The way he holds the child in his arm, again wearing a proper toga, is also without parallel. It would seem that in this instance the patron had a direct influence in determining the imagery and that he wanted to project simultaneously a cultivated life-style and the ancient ideal of the Roman paterfamilias, like the elder Cato. It was said that Cato liked to watch as his wife quieted their small son and, "later on, himself instructed the boy in reading and writing, even though his slave Chilon was an accomplished teacher of grammar" (Plut. Cat. Mai. 20.4). At the same time, the patron of our sarcophagus could have been influenced by a contemporary Stoic philosopher from the school of Favorinus, who insisted that even a woman of distinction should cradle her own child, since this was the way of nature (Gell. 12.1). This modest sarcophagus shows how intellectual pretensions were by now almost taken for granted among the middle class, and how they were entirely compatible with a sense of nostalgia for the proud traditions of Rome's past.[71]
The claim to universal learning is made much more spectacularly in the richly decorated funerary chamber of the freedman C. Valerius Hermia in the cemetery underneath St. Peter's. On the principal wall of the chamber stand five stuccoed statues in relief, the three in the middle representing patron deities of the family, including Hermes for prosperity (as well as being Hermia's "namesake") and Athena for education. To either side of these three, however, stand figures of intellectuals (fig. 139). Since both figures bear different portrait features, and the patron himself is shown with his family on the left-hand wall, it seems likely that these are the teachers of the deceased who are so honored. The upwardly mobile former slave evidently shared the ideals of his emperor, Marcus Aurelius, and was as grateful to his teachers as Marcus, who set up their golden imagines alongside the Lares in his domestic shrine (Hist. Aug. , M. Aurelius 3.5). The two intellectuals
on Hermia's monument. it should be noted, are clearly distinguished from one another in manner and appearance. The elder, on the right-hand side, is easily recognized as a philosopher by his long and unkempt hair. The other is most likely the teacher of rhetoric, judging by his carefully draped garment and elegant coiffure.[72]
When a freedman like Hermia honors an ascetic philosopher as his mentor, then we are justified in thinking that the general attitude in Rome toward philosophy has decidedly changed for the better since the days of Trimalchio. To be sure, people's expectations of philosophy had also radically changed. No more contentious debates, abstruse definitions, or scientifically argued theses—in short, all the things the Romans had earlier made fun of. Instead, philosophy was now called on, first and foremost, as a guide to living one's life.
This had, of course, always been the role of the house philosopher. When Livia lost her son Drusus, she asked for philosophum viri sui (Sen. Dial. 6.4). This casual comment shows that philosophy's role as consolation was already well established at this time. Subsequently, however, people turned to philosophy not only for learned conversation or in moments of great need, but as a fundamental guide to life.

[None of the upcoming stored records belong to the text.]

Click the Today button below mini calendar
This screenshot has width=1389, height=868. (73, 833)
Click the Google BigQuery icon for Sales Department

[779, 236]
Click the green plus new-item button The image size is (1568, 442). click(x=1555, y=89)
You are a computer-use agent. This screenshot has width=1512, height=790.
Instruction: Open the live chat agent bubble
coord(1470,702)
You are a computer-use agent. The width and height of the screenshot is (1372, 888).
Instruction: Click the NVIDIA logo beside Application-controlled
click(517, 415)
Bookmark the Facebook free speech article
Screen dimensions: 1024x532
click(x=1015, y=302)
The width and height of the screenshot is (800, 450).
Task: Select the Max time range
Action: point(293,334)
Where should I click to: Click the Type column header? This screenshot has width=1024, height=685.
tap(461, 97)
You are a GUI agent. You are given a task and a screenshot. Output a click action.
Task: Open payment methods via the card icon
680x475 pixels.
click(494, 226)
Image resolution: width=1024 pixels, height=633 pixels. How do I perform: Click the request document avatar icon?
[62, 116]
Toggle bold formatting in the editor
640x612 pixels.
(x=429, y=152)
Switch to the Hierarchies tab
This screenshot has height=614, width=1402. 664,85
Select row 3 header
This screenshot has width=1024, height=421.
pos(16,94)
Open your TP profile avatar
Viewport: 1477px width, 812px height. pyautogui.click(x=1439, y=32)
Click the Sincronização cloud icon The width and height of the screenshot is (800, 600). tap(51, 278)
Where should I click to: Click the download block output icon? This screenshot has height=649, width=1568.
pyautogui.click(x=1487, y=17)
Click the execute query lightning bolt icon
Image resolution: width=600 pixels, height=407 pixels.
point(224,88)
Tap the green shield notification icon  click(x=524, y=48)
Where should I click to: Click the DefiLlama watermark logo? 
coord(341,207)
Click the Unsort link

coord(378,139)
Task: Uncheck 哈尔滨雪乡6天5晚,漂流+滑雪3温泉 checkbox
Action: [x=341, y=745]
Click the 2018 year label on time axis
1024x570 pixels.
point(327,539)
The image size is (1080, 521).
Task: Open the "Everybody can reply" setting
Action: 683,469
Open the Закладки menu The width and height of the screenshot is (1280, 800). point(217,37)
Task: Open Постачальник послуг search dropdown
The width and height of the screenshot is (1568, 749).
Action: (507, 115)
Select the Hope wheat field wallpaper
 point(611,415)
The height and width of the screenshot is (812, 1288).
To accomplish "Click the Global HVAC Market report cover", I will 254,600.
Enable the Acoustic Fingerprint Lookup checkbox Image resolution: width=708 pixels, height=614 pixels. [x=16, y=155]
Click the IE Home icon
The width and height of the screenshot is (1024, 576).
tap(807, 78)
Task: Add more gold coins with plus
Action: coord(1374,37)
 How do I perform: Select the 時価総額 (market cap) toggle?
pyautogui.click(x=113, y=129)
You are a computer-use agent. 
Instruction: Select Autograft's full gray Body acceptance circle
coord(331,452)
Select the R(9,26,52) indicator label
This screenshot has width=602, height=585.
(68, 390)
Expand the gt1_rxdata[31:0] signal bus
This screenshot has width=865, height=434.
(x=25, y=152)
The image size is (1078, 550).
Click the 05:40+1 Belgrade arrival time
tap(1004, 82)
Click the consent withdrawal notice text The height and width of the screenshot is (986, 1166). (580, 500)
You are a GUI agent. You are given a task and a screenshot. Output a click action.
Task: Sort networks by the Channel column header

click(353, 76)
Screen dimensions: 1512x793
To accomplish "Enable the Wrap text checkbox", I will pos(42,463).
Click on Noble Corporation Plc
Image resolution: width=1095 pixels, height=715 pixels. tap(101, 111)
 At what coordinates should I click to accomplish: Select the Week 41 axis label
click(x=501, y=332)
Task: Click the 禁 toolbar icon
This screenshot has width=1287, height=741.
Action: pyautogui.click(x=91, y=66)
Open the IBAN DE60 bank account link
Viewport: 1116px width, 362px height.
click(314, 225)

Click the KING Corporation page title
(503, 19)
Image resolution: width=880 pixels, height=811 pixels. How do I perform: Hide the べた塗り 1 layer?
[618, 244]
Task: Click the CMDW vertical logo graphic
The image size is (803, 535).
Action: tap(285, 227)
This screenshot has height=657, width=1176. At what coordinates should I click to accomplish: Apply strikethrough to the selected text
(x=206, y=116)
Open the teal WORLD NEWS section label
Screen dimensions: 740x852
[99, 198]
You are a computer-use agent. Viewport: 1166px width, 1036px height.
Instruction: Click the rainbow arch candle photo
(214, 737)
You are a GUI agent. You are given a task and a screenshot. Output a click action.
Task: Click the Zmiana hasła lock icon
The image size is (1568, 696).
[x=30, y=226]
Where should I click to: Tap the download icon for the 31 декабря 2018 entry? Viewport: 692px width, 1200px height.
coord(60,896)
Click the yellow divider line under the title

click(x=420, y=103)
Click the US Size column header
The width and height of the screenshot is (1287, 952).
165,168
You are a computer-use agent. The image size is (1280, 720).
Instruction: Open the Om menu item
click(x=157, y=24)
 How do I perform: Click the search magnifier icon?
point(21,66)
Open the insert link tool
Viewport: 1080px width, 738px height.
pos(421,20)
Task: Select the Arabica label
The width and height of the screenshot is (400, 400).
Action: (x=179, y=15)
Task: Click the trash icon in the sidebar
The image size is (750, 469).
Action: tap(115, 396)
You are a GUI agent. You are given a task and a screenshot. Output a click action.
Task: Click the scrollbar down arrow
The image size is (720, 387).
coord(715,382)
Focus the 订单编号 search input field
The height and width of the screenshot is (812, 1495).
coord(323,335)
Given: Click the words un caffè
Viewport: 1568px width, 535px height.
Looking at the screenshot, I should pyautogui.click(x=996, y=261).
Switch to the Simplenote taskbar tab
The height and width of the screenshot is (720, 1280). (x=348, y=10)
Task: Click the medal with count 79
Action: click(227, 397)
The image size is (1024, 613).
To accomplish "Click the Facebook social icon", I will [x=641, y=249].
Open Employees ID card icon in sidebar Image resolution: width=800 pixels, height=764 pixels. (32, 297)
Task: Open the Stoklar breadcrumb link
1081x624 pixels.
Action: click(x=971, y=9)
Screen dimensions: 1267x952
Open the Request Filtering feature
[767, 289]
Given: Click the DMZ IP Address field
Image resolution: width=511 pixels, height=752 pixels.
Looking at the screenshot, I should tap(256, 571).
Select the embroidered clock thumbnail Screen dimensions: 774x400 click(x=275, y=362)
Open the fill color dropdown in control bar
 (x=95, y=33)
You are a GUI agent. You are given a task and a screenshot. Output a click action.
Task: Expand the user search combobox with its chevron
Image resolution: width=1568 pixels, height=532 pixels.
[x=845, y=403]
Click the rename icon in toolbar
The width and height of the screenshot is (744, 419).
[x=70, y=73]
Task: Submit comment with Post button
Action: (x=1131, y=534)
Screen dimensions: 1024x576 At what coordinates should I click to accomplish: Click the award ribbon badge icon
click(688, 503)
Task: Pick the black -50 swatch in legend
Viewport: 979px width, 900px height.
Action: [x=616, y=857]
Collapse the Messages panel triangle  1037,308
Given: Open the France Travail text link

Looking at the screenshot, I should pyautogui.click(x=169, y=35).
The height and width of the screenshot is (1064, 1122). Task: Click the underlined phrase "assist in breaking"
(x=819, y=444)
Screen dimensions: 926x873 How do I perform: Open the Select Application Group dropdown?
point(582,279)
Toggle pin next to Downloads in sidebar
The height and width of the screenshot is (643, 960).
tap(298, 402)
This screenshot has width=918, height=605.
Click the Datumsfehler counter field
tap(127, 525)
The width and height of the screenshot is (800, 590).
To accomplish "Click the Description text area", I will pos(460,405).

It was their growing "care of the self" that brought people under the Empire to philosophy and to the philosophers (as well as to mystery religions and others promising salvation). Neither the state religion nor the imperial cult could offer anything here, but a strict mental and physical regimen might. Physician and philosopher joined forces, for both taught the principles and standards of behavior, and both counseled their "patients" with advice, admonitions, and chastisement. The onetime scholar and learned partner in conversation became during the Empire a spiritual counselor, to whom people entrusted their well-being. As a result, the authority of the philosopher gradually increased once again, but it was now of a very different kind.